_Data_

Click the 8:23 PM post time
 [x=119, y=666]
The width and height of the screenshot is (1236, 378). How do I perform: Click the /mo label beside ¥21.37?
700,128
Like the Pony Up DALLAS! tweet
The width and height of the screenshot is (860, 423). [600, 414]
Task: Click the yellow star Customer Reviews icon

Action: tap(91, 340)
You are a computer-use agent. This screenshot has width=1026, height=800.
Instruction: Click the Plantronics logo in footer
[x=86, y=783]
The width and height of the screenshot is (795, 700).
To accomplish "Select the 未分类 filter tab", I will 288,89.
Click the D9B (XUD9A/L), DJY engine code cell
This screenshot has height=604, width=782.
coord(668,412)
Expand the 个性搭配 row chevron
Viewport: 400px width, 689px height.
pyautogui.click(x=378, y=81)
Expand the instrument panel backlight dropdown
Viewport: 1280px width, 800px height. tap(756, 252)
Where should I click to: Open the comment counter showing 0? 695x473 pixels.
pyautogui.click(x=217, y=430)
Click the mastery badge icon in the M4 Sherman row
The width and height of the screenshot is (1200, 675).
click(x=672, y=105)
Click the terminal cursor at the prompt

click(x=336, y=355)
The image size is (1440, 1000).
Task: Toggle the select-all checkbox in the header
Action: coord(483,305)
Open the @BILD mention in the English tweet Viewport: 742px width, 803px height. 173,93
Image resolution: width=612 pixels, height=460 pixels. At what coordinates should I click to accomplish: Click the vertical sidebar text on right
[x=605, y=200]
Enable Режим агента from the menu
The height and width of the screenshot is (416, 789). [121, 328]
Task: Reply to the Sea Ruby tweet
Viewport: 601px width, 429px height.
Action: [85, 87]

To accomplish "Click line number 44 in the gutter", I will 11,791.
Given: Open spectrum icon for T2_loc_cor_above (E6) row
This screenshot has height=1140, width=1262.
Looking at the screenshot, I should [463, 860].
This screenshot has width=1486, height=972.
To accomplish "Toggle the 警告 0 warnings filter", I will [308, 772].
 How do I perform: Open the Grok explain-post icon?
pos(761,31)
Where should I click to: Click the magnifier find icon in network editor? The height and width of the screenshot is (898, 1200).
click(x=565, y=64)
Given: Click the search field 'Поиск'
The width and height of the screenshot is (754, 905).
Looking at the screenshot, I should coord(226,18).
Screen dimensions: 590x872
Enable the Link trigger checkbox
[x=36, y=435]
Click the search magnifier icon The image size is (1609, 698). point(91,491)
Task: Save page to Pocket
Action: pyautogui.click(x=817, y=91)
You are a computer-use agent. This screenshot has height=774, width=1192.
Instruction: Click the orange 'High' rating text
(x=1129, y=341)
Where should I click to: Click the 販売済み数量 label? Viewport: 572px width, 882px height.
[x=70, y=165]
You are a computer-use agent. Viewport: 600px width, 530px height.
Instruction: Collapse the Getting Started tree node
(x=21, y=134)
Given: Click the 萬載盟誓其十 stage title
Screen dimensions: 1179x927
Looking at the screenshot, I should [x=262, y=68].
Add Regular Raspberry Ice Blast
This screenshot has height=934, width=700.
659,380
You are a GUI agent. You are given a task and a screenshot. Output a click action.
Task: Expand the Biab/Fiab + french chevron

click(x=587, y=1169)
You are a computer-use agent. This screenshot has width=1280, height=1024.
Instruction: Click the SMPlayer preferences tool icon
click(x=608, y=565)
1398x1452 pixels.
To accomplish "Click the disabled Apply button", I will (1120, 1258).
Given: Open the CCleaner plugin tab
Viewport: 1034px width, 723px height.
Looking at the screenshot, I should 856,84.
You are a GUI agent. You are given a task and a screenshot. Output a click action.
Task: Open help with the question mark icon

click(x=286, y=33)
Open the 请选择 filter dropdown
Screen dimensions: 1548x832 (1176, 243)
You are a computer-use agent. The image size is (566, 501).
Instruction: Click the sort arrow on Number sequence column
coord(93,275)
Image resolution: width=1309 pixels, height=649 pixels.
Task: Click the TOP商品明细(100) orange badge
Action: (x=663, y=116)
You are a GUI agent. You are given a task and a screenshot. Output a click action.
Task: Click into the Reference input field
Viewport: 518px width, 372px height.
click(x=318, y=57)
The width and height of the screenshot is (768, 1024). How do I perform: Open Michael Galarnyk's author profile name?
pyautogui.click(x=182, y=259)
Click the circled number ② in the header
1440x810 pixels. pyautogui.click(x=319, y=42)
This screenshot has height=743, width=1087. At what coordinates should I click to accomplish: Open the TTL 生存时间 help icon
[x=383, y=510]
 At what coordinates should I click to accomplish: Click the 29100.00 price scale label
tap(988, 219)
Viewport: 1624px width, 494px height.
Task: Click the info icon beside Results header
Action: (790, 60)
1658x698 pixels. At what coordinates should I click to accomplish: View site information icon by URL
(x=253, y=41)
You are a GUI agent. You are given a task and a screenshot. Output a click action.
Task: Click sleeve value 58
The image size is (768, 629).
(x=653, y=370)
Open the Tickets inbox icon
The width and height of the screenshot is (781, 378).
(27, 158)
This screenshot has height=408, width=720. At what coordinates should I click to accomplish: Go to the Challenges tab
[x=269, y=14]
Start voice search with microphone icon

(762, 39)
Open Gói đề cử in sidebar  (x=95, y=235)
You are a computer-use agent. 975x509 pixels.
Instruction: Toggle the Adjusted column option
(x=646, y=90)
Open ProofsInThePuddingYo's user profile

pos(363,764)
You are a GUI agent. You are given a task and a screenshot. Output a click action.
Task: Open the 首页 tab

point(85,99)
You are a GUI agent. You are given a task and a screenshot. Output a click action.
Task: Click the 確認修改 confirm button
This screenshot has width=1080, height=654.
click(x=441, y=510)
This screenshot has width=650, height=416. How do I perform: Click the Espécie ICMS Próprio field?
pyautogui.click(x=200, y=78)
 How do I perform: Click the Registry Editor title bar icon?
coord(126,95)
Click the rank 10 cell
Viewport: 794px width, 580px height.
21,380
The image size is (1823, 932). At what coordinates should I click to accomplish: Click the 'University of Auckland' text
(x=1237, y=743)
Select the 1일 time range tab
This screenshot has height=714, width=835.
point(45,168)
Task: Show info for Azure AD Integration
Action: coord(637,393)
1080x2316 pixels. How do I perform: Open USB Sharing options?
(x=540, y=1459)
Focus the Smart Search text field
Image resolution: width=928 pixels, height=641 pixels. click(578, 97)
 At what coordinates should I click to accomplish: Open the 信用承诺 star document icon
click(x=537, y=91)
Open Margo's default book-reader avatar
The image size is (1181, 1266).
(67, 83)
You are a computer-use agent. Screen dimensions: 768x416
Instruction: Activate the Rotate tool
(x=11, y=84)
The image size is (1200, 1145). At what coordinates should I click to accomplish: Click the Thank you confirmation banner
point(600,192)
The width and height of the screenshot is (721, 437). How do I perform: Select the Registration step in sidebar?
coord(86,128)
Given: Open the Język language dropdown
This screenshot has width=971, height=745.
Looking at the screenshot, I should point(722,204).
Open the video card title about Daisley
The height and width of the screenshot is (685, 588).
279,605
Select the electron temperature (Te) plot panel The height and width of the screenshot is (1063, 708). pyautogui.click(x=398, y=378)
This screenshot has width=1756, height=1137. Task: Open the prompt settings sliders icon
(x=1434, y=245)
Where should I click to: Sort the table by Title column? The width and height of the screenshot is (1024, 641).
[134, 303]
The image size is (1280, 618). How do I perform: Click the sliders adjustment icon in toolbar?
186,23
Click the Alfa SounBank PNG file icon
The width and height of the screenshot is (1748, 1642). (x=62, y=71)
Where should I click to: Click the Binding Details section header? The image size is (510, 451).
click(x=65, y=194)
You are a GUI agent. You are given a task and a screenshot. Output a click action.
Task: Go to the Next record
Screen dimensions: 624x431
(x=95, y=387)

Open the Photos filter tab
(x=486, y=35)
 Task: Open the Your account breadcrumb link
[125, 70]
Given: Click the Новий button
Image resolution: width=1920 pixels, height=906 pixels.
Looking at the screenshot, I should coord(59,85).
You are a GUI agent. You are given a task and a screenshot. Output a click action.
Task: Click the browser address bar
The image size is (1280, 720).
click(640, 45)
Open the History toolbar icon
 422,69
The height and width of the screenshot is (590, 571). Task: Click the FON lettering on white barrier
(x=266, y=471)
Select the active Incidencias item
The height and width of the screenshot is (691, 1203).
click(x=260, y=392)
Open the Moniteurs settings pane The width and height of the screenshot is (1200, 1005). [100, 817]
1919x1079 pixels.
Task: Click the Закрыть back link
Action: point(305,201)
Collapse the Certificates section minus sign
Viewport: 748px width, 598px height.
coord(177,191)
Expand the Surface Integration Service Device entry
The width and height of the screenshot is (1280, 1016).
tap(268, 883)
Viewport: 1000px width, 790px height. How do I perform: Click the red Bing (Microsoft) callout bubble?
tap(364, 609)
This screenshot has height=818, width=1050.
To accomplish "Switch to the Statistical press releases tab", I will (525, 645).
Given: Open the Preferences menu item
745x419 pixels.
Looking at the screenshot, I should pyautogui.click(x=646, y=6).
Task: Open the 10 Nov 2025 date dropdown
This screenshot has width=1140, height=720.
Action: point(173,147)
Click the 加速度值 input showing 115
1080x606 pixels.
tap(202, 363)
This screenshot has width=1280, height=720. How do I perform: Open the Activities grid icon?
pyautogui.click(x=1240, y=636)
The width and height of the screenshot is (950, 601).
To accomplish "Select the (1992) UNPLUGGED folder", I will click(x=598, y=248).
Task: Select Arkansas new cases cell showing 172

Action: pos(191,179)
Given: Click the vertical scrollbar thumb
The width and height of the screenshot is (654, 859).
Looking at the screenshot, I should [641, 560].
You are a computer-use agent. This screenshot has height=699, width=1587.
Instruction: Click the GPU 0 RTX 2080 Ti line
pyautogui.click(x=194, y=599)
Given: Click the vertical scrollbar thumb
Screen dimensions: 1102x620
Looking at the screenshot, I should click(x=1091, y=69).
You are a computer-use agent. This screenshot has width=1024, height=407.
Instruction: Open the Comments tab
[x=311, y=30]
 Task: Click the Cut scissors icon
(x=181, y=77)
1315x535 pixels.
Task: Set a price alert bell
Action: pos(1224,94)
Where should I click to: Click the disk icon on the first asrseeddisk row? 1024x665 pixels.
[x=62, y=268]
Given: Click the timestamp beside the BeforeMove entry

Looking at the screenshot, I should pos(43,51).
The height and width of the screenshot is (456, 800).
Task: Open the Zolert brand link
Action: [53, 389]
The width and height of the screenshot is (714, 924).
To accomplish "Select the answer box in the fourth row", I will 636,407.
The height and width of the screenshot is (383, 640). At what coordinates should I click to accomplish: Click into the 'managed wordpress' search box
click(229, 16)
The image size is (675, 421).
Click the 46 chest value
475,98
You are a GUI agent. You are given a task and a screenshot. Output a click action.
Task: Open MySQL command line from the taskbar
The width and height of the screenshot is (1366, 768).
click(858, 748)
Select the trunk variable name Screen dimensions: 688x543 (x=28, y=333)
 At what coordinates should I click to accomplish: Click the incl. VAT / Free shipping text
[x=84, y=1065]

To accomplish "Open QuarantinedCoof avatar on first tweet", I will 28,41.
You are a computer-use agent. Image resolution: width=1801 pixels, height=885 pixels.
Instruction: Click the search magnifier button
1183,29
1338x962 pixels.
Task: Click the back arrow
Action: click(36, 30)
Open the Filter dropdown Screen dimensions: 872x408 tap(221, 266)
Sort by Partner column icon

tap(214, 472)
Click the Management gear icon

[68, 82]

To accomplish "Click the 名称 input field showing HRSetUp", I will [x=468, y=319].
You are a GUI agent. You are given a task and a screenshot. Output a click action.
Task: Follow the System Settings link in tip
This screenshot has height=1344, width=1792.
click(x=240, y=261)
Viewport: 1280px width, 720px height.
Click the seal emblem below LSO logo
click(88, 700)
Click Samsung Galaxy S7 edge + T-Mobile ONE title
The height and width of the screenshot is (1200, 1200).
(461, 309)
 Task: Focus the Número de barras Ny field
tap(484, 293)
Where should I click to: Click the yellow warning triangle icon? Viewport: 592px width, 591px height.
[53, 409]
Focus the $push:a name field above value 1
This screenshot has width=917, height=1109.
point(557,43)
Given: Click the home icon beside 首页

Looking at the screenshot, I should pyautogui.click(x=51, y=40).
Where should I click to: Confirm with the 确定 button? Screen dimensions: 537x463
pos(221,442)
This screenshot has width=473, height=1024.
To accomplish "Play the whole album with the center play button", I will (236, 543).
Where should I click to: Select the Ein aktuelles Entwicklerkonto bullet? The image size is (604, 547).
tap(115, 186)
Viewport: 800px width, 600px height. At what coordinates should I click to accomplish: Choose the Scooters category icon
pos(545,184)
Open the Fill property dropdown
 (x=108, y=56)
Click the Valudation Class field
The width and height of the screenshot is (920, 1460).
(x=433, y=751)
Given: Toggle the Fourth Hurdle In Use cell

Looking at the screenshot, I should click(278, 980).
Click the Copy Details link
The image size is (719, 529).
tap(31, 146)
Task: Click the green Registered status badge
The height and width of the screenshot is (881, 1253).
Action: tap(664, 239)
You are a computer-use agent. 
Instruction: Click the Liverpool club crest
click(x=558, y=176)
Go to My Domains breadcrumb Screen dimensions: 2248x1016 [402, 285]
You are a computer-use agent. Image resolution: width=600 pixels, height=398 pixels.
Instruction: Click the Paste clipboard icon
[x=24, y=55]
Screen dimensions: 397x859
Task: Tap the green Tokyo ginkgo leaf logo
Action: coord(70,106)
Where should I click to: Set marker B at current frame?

_Prompt_
If a line in the entries holds the string "item", copy it.

_Task solution_
Select the active Incidencias item
Given: Open the Preferences menu item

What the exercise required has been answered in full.